The FBI on Thursday arrested two North Carolina men allegedly involved in last year’s hack of CIA Director John Brennan, and cited incriminating messages sent privately over Twitter between the two.
The alleged members of “Crackas with Attitude” included 22-year-old Andrew Boggs and 24-year-old Justin Liverman, according to a statement from the U.S. Attorney’s Office for the Eastern District of Virginia.
The group took credit in October 2015 for breaching Brennan’s AOL account by using “social engineering” techniques, specifically by impersonating Brennan over the telephone and convincing customer service representatives to hand over his credentials.
The group went on a subsequent months-long hacking spree that targeted government officials and high profile leaders in the intelligence community, including Homeland Security Secretary Jeh Johnson and FBI Director James Comey.
Despite their alleged prowess at impersonating members of the intelligence community, the suspects seem not to have been particularly tech savvy. The FBI said both used home computers to log into Twitter, dump stolen information and brag about the hacks.
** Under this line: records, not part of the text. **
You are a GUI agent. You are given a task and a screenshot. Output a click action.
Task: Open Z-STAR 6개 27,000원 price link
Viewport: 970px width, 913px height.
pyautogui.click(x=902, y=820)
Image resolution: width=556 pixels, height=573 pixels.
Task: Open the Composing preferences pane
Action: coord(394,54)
The agency easily traced the IP addresses to discover the pair, both of whom lived with family members.
The FBI published a log of Twitter messages sent between Boggs and Liverman, who went online respectively as “Incursio” and “D3f4ult,” in which they appeared to show some awareness that they could be traced. “I’m going to help you with 0wning,” Boggs said in one exchange. “If you need any publishing done, let me know I’ll go Charlotte [sic] and use public wifi to publish the stolen information.
A user named “Cracka,” who led the group, allegedly asked Liverman to use an encrypted communication platform called Jabber in November 2015, which would have prevented messages from being intercepted. But according to the FBI’s affidavit, Liverman diligently saved backups of the encrypted conversations, allowing the agency to retrieve them from his physical hard drive.
Authorities in the United Kingdom arrested a 16-year-old allegedly behind the “Cracka” persona in February, as well as a 15-year-old thought to be a perpetrator named “Cubed,” after which the group ceased operating. The FBI presumptively had clues leading to Boggs and Liverman at that time, both of whom had become paranoid, according to the affidavit.